Beauty & The Street

4 July 2012 | 7:00 am | Paul Ransom

"If I don’t sell anything at the next exhibition I’m probably going back to graphic design."

The city is a space where beauty and grime collide and so it is no surprise that street artists like to reflect the urban mash-up in their work. Melbourne artist Rone does just that with his increasingly famous 'girls'.

For ten years Rone has been evolving his collage-style posters of beautiful women, pasting up under bridges and on textured surfaces around town. It is a style that has catapulted him to international art fame. His girls now reside in the streets of London, Paris and New York and adorn the walls of galleries and private collections.

The juxtapositions in all this are inescapable, starting with the girls themselves. Rone has taken the age-old image of the beautiful girl in art and inserted it into often 'ugly' spaces. “I just kinda fell in love with the idea of beautiful women on posters in the street,” he explains. “Just the way that they all broke down, all got weathered. Y'know, it's the contrast between the ugly walls and deterioration and the beauty of the portrait. It's like beautiful decay.”

Rone's latest solo show, Fall From Grace, takes this clash and transforms it into gallery art. Here again is another of those juxtapositional moments. “It's quite weird,” he says of the refined art world he now finds himself in.
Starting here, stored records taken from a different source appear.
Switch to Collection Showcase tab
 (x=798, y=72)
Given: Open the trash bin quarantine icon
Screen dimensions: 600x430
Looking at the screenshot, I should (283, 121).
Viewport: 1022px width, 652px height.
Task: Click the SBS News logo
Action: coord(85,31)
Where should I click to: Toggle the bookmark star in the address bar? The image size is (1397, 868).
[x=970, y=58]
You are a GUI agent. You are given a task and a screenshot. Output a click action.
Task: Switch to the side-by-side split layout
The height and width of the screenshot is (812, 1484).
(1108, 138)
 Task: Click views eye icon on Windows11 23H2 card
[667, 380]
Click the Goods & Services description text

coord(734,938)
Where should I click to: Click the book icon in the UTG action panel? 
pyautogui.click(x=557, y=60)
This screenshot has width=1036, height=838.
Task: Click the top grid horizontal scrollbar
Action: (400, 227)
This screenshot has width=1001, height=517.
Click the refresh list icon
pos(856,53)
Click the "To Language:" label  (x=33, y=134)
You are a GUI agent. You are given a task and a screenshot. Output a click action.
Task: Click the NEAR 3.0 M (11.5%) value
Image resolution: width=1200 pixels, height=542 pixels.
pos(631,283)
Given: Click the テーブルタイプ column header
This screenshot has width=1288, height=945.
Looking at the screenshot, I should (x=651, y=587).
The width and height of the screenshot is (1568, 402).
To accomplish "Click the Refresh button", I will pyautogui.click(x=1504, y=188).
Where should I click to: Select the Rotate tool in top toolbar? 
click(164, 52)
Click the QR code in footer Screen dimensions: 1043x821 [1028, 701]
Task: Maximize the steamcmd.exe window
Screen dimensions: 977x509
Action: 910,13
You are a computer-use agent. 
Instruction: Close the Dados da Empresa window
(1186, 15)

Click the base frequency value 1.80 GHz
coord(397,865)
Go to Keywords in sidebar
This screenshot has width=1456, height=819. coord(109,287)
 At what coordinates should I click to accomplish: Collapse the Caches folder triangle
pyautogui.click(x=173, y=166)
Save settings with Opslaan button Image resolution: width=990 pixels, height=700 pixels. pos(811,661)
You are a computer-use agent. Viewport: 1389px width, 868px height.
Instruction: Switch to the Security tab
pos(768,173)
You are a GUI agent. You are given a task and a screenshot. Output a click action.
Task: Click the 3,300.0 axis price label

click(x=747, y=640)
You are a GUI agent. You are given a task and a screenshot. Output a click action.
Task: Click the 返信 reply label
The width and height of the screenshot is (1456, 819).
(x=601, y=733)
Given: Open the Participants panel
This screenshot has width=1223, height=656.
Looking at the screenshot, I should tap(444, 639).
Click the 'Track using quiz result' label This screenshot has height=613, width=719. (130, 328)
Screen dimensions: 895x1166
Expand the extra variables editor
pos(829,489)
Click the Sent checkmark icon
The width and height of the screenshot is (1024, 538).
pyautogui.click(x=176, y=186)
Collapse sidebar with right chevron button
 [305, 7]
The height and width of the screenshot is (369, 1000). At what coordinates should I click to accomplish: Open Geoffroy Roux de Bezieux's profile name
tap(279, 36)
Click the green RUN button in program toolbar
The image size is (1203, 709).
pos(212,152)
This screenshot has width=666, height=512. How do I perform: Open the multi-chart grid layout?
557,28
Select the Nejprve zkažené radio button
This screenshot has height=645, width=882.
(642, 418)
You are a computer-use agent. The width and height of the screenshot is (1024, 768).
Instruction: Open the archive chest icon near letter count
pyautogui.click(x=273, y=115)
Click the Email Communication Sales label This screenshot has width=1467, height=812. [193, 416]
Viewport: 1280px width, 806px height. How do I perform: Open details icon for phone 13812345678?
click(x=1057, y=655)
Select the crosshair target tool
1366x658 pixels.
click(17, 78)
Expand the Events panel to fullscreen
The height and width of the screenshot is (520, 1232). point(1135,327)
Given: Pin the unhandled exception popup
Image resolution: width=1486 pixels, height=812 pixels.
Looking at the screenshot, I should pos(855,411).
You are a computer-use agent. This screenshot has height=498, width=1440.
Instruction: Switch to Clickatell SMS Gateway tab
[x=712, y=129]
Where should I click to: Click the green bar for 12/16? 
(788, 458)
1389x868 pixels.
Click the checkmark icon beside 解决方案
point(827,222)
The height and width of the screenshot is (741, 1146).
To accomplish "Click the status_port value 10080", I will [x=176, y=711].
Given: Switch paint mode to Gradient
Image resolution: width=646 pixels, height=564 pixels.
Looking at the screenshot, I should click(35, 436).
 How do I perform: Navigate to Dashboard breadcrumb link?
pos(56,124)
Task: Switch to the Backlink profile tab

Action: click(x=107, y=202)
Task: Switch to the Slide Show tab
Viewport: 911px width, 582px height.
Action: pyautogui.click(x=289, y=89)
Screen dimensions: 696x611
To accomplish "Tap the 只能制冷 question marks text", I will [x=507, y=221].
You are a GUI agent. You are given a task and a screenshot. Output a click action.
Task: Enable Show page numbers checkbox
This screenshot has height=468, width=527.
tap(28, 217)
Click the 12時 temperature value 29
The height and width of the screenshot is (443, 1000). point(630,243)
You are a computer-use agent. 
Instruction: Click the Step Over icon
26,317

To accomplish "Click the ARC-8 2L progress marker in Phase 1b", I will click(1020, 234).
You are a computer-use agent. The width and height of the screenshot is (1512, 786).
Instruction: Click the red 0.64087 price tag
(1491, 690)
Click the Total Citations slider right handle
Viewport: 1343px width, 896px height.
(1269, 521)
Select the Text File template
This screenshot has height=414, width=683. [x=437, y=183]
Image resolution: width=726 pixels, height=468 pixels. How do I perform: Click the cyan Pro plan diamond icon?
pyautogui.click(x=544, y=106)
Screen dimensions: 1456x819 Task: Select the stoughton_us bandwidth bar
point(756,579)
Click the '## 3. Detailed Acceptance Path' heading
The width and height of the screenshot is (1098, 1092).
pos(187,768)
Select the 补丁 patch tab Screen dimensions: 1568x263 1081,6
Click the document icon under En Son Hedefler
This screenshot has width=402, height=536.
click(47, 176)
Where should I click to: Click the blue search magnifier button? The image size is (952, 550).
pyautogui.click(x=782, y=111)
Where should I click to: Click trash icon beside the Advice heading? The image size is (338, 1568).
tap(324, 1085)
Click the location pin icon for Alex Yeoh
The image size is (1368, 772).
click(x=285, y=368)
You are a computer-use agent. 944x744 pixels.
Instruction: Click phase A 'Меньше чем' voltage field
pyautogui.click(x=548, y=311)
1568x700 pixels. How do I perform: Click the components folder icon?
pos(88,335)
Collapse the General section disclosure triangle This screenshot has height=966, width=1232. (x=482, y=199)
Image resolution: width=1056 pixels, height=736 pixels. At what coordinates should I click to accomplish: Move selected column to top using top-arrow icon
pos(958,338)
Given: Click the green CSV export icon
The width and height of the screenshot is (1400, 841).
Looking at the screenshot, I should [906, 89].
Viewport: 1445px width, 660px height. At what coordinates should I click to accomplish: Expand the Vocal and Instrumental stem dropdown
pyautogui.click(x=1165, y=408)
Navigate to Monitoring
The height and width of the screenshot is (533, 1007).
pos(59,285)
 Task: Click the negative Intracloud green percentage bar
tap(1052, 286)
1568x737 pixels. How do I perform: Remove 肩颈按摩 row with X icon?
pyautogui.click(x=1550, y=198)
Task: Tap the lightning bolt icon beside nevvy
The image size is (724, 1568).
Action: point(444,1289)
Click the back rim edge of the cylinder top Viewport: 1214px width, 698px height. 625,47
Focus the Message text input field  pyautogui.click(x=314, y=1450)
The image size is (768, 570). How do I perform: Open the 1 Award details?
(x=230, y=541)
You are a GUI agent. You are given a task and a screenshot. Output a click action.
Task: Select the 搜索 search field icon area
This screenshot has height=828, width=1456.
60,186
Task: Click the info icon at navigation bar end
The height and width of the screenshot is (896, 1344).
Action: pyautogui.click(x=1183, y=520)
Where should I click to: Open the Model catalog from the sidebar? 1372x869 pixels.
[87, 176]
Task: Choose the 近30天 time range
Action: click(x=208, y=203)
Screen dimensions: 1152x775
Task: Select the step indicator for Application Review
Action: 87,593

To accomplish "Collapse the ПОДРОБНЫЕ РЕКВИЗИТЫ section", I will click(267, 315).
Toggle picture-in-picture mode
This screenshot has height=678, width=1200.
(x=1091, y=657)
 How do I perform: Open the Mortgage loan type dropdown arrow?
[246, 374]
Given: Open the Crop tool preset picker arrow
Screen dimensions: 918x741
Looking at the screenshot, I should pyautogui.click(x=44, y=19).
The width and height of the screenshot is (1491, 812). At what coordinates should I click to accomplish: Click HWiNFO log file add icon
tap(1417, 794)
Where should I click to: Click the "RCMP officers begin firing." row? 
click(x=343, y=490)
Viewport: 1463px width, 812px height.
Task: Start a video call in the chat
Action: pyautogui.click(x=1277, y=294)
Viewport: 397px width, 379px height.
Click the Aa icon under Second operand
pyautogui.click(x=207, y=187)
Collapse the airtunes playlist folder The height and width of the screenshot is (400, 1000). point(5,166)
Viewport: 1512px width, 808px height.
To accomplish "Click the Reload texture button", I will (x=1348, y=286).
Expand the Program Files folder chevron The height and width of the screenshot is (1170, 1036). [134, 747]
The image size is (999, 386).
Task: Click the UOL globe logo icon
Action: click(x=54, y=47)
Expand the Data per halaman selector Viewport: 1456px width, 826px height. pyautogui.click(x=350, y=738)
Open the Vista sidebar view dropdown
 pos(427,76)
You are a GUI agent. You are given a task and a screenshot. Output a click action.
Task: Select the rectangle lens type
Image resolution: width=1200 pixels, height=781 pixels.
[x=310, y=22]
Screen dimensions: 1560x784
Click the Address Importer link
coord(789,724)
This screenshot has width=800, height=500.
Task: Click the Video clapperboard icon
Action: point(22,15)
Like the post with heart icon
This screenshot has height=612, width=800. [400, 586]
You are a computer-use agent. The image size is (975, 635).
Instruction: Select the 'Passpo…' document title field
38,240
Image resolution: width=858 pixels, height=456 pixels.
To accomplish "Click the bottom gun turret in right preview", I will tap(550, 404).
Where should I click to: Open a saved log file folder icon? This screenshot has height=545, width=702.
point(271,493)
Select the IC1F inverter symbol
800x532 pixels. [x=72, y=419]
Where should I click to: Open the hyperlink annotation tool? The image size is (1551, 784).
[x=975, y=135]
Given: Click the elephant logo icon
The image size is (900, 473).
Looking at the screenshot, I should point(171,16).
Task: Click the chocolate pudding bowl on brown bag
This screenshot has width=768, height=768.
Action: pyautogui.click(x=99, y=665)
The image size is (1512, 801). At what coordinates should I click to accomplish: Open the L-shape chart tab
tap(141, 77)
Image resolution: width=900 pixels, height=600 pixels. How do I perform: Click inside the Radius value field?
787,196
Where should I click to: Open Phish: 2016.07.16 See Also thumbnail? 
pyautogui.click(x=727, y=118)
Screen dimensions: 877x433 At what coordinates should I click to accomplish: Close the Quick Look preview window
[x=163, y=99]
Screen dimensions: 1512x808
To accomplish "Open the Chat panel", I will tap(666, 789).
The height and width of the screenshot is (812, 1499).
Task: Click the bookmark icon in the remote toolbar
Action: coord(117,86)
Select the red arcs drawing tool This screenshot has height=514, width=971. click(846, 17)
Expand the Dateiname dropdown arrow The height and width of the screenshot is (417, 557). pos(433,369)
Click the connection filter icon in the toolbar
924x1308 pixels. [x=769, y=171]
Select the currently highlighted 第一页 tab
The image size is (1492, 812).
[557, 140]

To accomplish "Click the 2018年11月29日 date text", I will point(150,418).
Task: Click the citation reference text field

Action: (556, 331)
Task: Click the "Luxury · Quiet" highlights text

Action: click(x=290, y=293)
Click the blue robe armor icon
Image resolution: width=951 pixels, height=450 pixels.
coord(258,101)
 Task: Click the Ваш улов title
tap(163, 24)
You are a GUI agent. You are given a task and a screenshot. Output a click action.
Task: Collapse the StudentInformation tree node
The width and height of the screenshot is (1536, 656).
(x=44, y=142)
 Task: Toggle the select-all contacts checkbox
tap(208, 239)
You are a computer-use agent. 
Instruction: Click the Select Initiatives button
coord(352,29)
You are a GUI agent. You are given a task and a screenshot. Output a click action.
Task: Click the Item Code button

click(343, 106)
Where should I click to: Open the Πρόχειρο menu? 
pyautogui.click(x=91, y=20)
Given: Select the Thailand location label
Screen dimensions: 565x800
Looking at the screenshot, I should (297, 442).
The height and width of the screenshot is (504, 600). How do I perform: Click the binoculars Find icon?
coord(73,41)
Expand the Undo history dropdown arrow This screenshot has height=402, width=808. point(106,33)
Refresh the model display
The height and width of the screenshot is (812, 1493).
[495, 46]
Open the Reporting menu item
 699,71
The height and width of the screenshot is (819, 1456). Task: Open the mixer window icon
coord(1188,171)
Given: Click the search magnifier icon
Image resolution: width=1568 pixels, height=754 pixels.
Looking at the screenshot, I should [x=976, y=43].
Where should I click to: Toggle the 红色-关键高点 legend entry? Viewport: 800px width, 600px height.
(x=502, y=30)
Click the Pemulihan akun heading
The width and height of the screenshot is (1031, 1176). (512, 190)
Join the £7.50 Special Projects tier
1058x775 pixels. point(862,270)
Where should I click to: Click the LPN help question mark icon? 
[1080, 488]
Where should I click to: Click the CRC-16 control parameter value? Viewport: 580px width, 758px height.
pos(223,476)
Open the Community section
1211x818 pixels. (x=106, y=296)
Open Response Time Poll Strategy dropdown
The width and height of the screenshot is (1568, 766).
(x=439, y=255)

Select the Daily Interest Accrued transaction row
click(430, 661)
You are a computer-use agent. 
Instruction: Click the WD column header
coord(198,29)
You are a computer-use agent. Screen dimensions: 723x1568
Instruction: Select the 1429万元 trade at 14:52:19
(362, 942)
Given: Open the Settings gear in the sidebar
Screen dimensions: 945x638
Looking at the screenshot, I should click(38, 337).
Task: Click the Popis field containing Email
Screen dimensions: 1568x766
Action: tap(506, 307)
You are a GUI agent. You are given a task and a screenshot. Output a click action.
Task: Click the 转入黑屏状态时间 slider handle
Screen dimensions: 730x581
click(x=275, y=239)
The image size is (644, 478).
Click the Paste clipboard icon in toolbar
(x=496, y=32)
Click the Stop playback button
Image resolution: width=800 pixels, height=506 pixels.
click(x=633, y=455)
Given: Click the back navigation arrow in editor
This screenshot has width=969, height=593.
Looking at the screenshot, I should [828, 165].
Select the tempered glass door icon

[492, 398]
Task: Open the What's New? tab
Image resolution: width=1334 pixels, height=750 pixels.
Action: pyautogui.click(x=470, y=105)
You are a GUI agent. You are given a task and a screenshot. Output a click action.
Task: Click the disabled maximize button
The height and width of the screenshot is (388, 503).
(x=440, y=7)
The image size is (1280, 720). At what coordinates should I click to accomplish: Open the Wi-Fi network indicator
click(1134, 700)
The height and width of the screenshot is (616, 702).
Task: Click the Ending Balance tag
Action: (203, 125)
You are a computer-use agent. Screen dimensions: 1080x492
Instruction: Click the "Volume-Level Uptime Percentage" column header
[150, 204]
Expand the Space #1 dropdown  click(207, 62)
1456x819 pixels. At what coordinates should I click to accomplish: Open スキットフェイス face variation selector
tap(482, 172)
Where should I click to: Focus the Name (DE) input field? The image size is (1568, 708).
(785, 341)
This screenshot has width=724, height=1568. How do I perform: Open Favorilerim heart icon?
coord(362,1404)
Moreover, it represents a shift in practice. “When I was just making my own imagery from stuff I took from magazines I was just putting it on the street and I wasn't making money off it, so it didn't feel like I was stealing,” he recalls. “When I started making money off it I didn't feel comfortable then selling something that wasn't completely mine.”

The transformation from largely unheralded poster paster to collectable artist has also forced changes. “Pretty much right up until 12 months ago I was working as a freelance graphic designer full-time and happy to keep doing that and I was just doing this [art] as a hobby. I never thought I'd be able to live off it,” he admits. “I guess now it's more like a job. It's a job I love and I wouldn't trade for any other job but you've gotta take it seriously. Y'know, you can't sleep in.”

Despite the international clamour and invites to Hawaii's renowned Pow Wow convention for street artists, Rone remains realistic. “You're only as good as your last show, so if I don't sell anything at the next exhibition I'm probably going back to graphic design. Y'know, you can be hot this week and dropped the next.”

For his first solo show of 2012, Rone has filled Collingwood's Backwoods Gallery with a dozen new works, including five on brick. More than a simple compilation, Fall From Grace explores the idea of the modern heroine. “It's not quite femme fatale but more the idea of someone who has changed in a way that can't be reversed,” he says. “It's like a loss of innocence. Y'know, you can't go back to way you were.”

With a style that recalls the work of both Basquiat and, to a lesser extent, Kandinsky, Rone's highly textured, stylised ladies reflect not only his self-taught technique but the cultural crash that brings together street and suite, high and low, classic and contemporary. As Rone himself observes, “I didn't try to make the clash, it just became like that.”

Fall From Grace runs until Sunday 8 July, Backwoods Gallery.